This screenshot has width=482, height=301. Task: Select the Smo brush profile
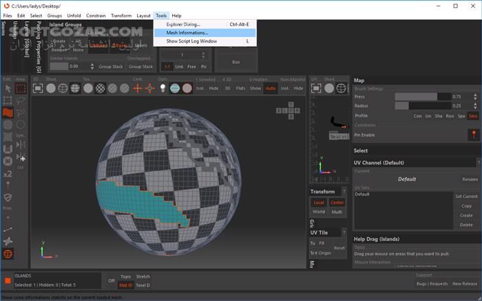pyautogui.click(x=472, y=115)
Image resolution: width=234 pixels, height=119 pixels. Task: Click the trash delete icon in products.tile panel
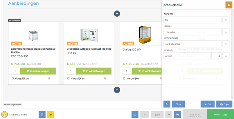point(229,5)
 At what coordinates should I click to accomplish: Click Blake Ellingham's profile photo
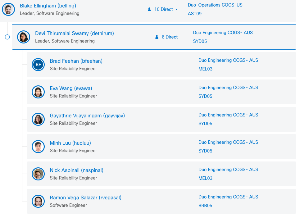pyautogui.click(x=8, y=9)
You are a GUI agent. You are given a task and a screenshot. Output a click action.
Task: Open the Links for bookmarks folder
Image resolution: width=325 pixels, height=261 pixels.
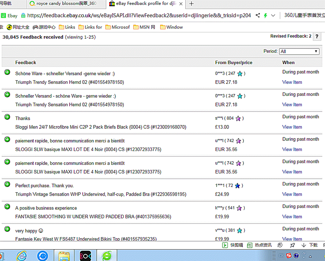coord(90,27)
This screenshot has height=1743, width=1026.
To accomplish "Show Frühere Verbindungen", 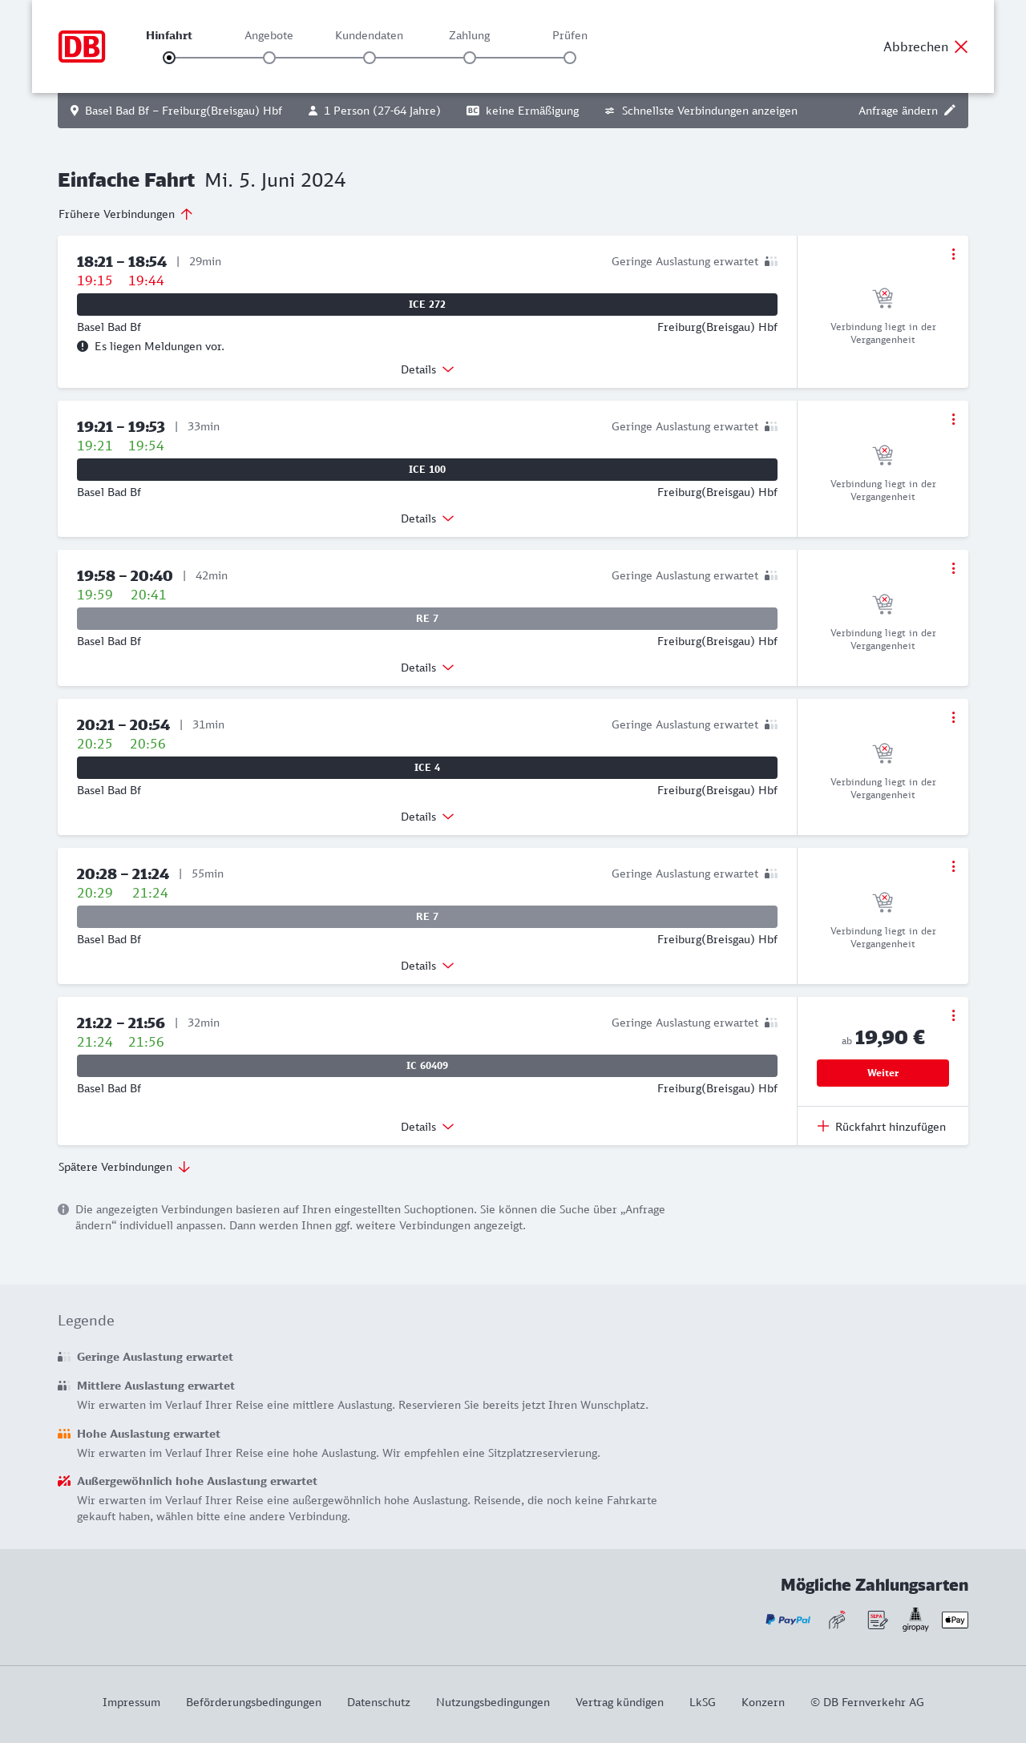I will [x=125, y=214].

What this task involves: Beginning with the first entry above, reproduce every line verbatim until the line with "This screenshot has height=1743, width=1026.", which is included too; omit pictures.

Solution to the exercise:
This screenshot has width=482, height=301. Task: Select the Smo brush profile
pyautogui.click(x=472, y=115)
Image resolution: width=234 pixels, height=119 pixels. Task: Click the trash delete icon in products.tile panel
point(229,5)
 At what coordinates should I click to accomplish: Click Blake Ellingham's profile photo
pyautogui.click(x=8, y=9)
You are a GUI agent. You are given a task and a screenshot. Output a click action.
Task: Open the Links for bookmarks folder
Image resolution: width=325 pixels, height=261 pixels.
coord(90,27)
This screenshot has height=1743, width=1026.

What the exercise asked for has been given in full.